Quell’esperienza di politica economica venne chiamata anche la “terza via” tra il liberalcapitalismo e il comunismo, e contribuì enormemente a ricostruire l’economia nazionale dopo le distruzioni della guerra e a far collocare l’Italia tra le prime potenze industriali del mondo (quello che oggi si chiama il Gruppo dei Sette), a realizzare la piena occupazione negli anni sessanta, a far conquistare alla Lira un “Oscar” per la sua stabilità.

Ma, ripetiamolo, tutti questi favorevoli risultati nascono da quelle idee, da quel regime, da quel governo!

Sapelli poi ricorda che dopo il crollo dell’URSS quello che chiama “il nuovo equilibrio internazionale” spinse l’Italia a privatizzare (ossia, svendere) quel suo apparato industriale e finanziario pubblico: fu, egli dice, “il più imponente su scala planetaria per volume di privatizzazione ma lontana dalle regole e senza una visione del futuro”. Ma qui va fatta una precisazione, che lui forse pensa ma omette di scrivere perché quel “nuovo equilibrio internazionale” vuol dire due cose.
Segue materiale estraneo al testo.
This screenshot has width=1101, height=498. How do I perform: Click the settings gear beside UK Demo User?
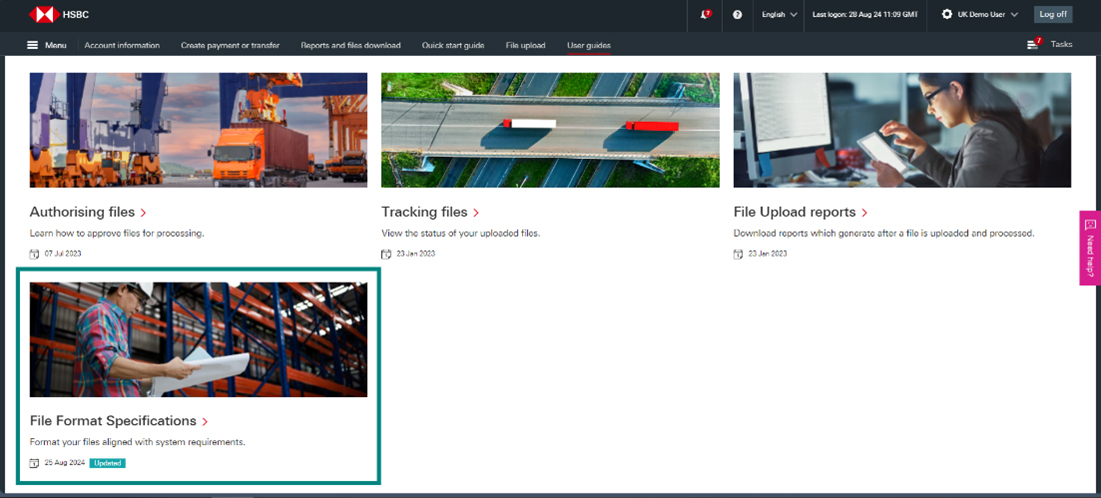tap(947, 14)
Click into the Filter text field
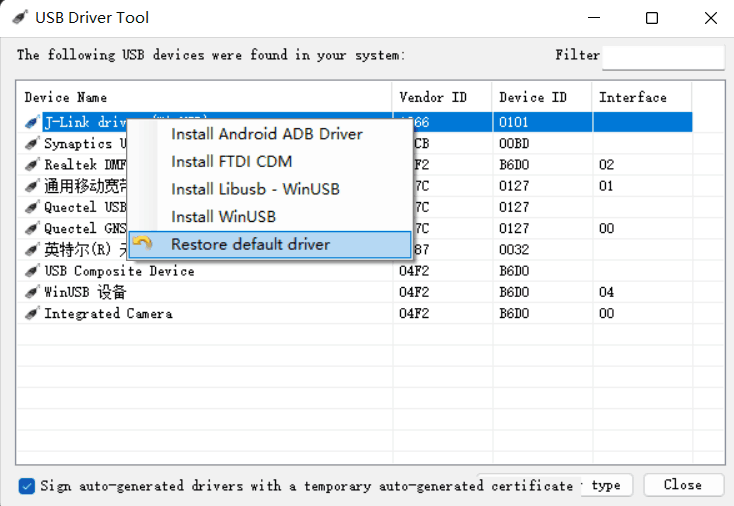The width and height of the screenshot is (734, 506). 662,56
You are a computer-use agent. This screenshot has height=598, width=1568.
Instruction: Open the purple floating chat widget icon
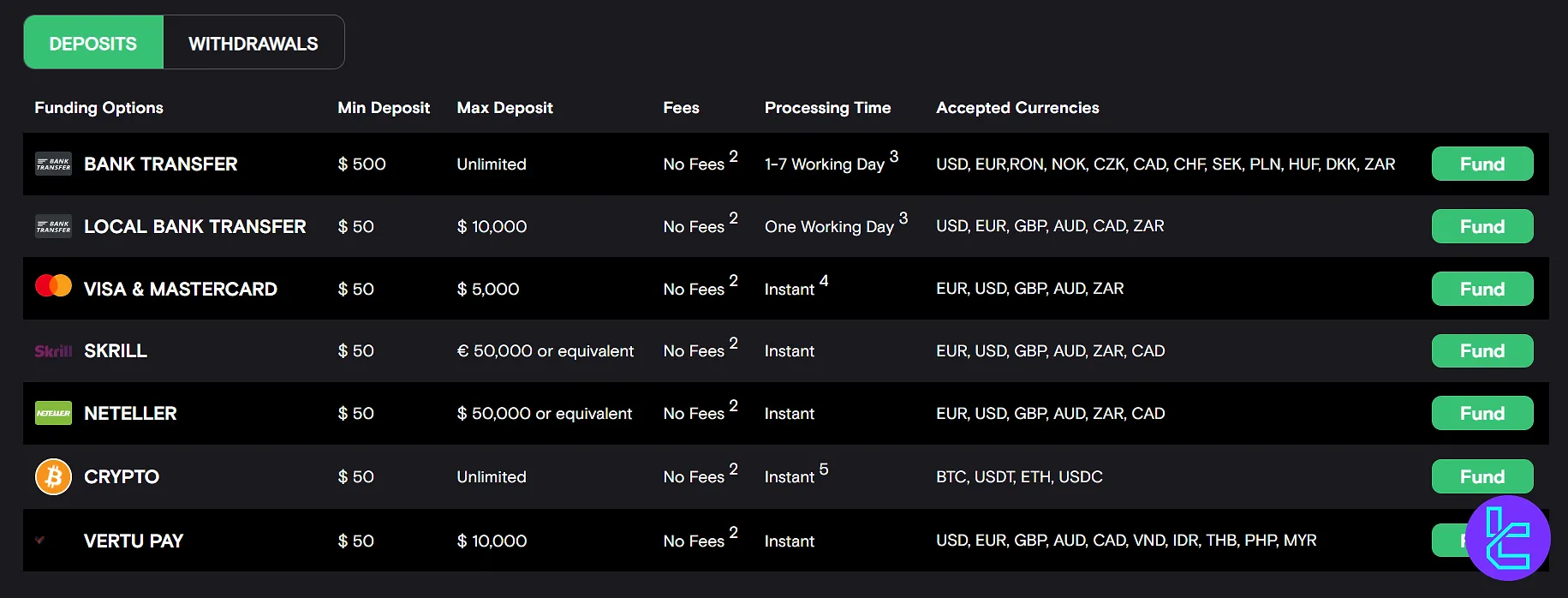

La prima: gli Stati Uniti, ritenendo che il capitalismo avesse vinto rispetto a qualsiasi forma di socialismo, volevano imporre a tutto il mondo (ma soprattutto all’Europa) il liberismo più assoluto eliminando qualsiasi controllo o ingerenza dello Stato e il libero commercio (ricordiamo che in quegli anni ci fu anche la fondazione del WTO, l’Organizzazione mondiale del commercio). E la privatizzazione delle Partecipazioni Statali era la prima cosa da far fare ai governi da esso influenzati.
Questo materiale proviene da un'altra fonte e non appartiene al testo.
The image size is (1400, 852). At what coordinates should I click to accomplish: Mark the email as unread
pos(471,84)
La seconda: l’Italia, per il suo formidabile apparato produttivo, per la sua capacità politica, per il suo ruolo geopolitico nel Mediterraneo e nell’Europa danubiana e balcanica, per la possibile ripresa e intensificazione dei rapporti con la Russia sempre esistiti anche durante il regime fascista e la guerra fredda, era un pericolo. Poteva diventare una potenza politica, oltre che economica, e soprattutto “sganciarsi” dal controllo americano: quando una guerra finisce, ognuno ritorna a casa…
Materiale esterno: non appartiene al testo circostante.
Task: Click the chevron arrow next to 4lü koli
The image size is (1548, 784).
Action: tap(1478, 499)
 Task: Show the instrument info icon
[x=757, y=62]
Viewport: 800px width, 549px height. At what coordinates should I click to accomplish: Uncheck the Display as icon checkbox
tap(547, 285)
Ma questo non doveva avvenire. E allora si è agito in due modi, tagliando le due braccia dell’Italia: quella economica, con la svendita delle Partecipazioni Statali e anche con l’eliminazione via giudiziaria di due “capitani d’industria” quali Raul Gardini e Gabriele Cagliari, così come in passato era stato fatto con Enrico Mattei e Adriano Olivetti; quella politica, utilizzando i “servi sciocchi” della Procura di Milano, eliminando i leader politici che avrebbero potuto dare all’Italia quell’indirizzo autonomistico in politica estera.

Questa è la vera storia degli anni novanta, che per l’Italia sono stati peggio della guerra perduta (e tradita) del 1940-1945!

Ma ritorniamo all’articolo di Sapelli. Egli giustamente rileva che la crisi della globalizzazione dell’ultimo ventennio, acuitasi con la pandemia del COVID, sta inducendo al ritorno del controllo dello Stato sull’economia per meglio rispondere a tutte le problematiche produttivistiche, occupazionali, tecnologiche avanzate, osservando nel contempo come manchi “una teoria che guida l’azione e una politica industriale degna di questo nome”. Però fa un’altra importante annotazione: “quel progetto (del 1930 e seguenti) riuscì perché furono diretti da uomini eccezionali che oggi non si vedono all’orizzonte”. Quegli uomini erano “eccezionali” perché erano stati formati su tre principi basilari: il senso del dovere, il rispetto per la cosa e il bene pubblico, l’amor di Patria. Tutti principi che sono stati irrisi e sviliti nel corso dei decenni dominati dal “sessantottismo” anarchico, egoista e sovversivo di ogni valore e che non è possibile, in breve tempo, ricostruire.

Quindi la nostalgia dei “primati” degli anni trenta, e la speranza di ricostruire quel tipo di economia nel momento attuale in cui se ne sente la necessità, restano tali. E’ un compito pressoché impossibile ricostruire quel clima, quella tensione ideale, quell’impegno intellettuale e produttivo in un’epoca di dissoluzione quale la presente, tanto più che non s’intravede chi possa volerlo.